Cruz na Praça,1959
Ficção, curta-metragem, 35 mm, preto-e-branco.
Salvador, Bahia, 1959. Produtor, diretor, argumento e roteiro: Glauber Rocha.
Diretor de fotografia e câmera: Waldemar Lima.
Montador: Glauber Rocha. Locações: Pelourinho, Cruzeiro de São Francisco, igreja do Paço (Salvador, Bahia).

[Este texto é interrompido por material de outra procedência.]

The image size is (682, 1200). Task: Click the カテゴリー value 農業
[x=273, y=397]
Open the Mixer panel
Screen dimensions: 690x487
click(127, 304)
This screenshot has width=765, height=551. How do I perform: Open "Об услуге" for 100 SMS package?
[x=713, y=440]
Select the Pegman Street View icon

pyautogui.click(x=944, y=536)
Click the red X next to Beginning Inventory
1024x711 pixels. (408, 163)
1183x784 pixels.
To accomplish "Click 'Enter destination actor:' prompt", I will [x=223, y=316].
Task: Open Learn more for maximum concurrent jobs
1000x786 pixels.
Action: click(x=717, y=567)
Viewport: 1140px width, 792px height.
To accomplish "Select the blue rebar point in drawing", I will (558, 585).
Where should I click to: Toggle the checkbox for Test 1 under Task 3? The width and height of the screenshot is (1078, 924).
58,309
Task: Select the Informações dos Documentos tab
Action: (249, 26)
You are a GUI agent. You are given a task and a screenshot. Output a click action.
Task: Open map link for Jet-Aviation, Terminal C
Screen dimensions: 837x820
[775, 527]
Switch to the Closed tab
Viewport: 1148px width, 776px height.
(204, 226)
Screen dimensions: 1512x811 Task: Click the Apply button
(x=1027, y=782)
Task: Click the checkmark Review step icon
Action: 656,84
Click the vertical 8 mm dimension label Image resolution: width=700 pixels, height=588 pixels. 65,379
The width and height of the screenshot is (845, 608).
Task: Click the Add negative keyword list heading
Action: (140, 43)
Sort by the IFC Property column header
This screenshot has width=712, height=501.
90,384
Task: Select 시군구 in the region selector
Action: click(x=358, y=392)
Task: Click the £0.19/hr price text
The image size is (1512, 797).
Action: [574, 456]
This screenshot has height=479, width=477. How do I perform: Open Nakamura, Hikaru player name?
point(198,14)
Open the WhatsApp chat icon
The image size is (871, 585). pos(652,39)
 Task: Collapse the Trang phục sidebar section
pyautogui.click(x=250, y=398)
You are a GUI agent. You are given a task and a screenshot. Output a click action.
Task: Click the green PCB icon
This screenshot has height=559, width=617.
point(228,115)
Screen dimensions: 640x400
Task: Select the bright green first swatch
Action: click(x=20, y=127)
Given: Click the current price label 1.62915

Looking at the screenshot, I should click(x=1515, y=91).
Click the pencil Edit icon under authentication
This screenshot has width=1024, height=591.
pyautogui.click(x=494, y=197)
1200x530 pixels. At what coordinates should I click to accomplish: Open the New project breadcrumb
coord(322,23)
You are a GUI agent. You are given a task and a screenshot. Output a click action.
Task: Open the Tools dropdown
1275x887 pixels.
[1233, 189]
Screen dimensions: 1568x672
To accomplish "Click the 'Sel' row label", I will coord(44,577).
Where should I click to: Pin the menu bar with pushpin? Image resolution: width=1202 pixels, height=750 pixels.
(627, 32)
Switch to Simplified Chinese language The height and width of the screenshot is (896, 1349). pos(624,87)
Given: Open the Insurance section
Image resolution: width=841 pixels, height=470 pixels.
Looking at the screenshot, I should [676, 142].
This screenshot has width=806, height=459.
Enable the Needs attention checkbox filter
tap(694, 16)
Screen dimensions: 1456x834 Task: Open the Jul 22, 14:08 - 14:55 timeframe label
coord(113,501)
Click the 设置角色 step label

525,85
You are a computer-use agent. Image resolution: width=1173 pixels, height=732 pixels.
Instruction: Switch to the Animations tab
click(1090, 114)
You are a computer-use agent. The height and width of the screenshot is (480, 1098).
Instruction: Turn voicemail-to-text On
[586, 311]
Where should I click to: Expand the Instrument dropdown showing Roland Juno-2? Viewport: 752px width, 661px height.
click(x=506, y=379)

Elenco: Luiz Carlos Maciel e Anatólio de Oliveira.
SINOPSE
Assim como no primeiro (“Patio”), este filme não tem história, ou melhor, não tem roteiro discursivo. Surpreende um problema humano, expressa-o em vocábulos fílmicos e plásticos, até transferi-los para uma inequívoca simbolização. Glauber tomou as cenas do Cruzeiro de São Francisco, dos ornatos barrocos da nave, da escadaria da Igreja do Paço, das grades, das ruas e sobretudo da cruz. De uma cariátide obteve o símbolo do Bem, de outra o do Mal. Abel e Caim, porventura. De uma a outra a objetiva vai e volta, em velocidade crescente, como um pêndulo, até que se transfere para a ocorrência humana. Esta se processa no movimento circular das duas figuras em torno do cruzeiro, exaustivamente, e por fim da própria câmara que, girando, faz a cruz flutuar e andar como um andor. Os sobrados do Terreiro de Jesus assumem fisionomia de gentes, em sua candura, indagação, condenação e cinismo. Dentro da nave a lente voeja como um morcego em busca dos detalhes que se transformam em símbolos. Serafins e querubins, anjos da primeira hierarquia em sua macia nudez, monstros das colunatas, caras de demônios de baixeza talhadas nas grades de jacarandá, ao rés-do-chão. Ventres protusos, mamas de mamilos eretos, braços, pernas, nádegas e volutas. De novo a luz da praça e o reencontro das duas figuras nos degraus da imensa escada da Igreja do Paço. Súbita deflagração do Mal, incontido, agredindo. Luta. Fuga. Perseguição. Grades. Pedras roliças de rua antiga. Casas de duas janelas, sobrados, fios e postes. Fuga, cariátides, anjos desnudos, ventres, peitos, volutas. A figura do jovem desvairado de dor correndo, correndo até encontrar a cruz da praça em torno da qual circula indefinidamente. E mais nada. Transpondo tais símbolos para uma linguagem diagnóstica, dois temas se situam nesse roteiro fílmico: a existência inexorável do Bem e do Mal projetada num episódio de homossexualidade. A revelação. O trauma. A mutilação. A fuga. A seqüência final da figura do jovem mutilado correndo sem parar é simbolização do complexo de castração. Isto é, de todos aqueles para quem o sexo se revelou mediante sofrimento, dor, decepção e para sempre se condenaram. A figura gravitando, sem parar, em torno da cruz.
Uma Nota Sobre “A Cruz na Praça” por Clarival do Prado Valadares (Jornal do Brasil, Rio de Janeiro, 22/08/1959).